Give back the entire listing that follows, exactly.
[[ Information given open ]]
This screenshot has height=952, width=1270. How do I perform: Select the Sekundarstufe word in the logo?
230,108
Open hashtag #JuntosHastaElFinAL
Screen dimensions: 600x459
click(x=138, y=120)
[[ Information given closed ]]
*Task solution:*
This screenshot has height=952, width=1270. How do I perform: Select the Sekundarstufe word in the logo?
230,108
Open hashtag #JuntosHastaElFinAL
Screen dimensions: 600x459
click(x=138, y=120)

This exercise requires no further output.